→ Exercise prompt: Copy out only the lines of the records from the one containing "Boite Fleur de vie (78, 1211)" through the one containing "Qui sommes-nous ? (383, 107)", both included, and adjust every coordinate in their answers by adding -95 to it.

→ Entries:

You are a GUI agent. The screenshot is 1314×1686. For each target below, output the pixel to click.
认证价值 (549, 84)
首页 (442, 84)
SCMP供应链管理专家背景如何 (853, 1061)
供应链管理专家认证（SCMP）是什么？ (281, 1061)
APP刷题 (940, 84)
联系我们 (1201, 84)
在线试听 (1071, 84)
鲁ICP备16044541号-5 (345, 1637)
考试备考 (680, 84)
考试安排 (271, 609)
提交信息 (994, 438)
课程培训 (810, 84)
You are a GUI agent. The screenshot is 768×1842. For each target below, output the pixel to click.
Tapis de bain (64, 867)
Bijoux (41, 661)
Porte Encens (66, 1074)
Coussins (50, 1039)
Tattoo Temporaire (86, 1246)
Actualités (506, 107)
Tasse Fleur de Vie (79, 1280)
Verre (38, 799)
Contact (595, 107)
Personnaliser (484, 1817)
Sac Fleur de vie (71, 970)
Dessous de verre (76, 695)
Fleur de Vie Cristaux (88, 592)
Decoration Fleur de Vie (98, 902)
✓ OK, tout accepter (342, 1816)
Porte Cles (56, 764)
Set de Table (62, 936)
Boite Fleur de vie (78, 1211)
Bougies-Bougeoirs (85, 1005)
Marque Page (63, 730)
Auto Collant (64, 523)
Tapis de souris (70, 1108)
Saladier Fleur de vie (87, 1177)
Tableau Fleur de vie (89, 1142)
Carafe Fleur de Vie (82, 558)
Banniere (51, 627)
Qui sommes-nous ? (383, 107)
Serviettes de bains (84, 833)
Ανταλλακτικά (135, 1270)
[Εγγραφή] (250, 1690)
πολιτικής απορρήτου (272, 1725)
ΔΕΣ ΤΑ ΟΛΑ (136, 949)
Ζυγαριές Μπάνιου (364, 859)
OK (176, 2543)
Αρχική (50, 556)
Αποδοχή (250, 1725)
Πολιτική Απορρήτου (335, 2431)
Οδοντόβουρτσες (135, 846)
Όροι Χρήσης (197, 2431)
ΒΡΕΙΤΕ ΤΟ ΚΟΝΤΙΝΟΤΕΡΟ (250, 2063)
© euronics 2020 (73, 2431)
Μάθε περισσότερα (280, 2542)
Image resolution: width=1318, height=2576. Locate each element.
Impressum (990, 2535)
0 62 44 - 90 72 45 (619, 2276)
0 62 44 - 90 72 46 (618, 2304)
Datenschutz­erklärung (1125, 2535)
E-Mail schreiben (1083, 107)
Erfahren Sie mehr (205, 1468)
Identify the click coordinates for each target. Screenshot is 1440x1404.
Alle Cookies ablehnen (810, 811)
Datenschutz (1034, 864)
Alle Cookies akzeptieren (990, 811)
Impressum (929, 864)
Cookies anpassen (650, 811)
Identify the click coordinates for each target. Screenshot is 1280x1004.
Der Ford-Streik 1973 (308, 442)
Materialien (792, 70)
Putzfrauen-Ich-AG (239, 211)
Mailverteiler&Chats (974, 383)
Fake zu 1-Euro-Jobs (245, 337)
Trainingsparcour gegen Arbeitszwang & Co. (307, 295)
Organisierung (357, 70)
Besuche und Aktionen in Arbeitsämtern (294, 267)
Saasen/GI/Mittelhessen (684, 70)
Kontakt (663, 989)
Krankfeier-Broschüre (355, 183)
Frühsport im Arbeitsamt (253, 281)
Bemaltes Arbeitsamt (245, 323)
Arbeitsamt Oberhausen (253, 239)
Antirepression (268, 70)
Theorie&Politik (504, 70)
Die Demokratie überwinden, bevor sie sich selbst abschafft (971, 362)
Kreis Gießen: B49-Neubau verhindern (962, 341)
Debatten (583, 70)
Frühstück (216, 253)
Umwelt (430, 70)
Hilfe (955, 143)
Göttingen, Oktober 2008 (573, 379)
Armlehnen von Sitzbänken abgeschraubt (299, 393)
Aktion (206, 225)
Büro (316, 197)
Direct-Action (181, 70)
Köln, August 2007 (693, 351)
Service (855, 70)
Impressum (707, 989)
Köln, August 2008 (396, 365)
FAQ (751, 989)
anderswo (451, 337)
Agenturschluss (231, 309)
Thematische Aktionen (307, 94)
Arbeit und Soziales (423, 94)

→ Response:
Boite Fleur de vie (-17, 1116)
Bougies-Bougeoirs (-10, 910)
Marque Page (-32, 635)
Auto Collant (-31, 428)
Tapis de souris (-25, 1013)
Saladier Fleur de vie (-8, 1082)
Tableau Fleur de vie (-6, 1047)
Carafe Fleur de Vie (-13, 463)
Banniere (-44, 532)
Qui sommes-nous ? (288, 12)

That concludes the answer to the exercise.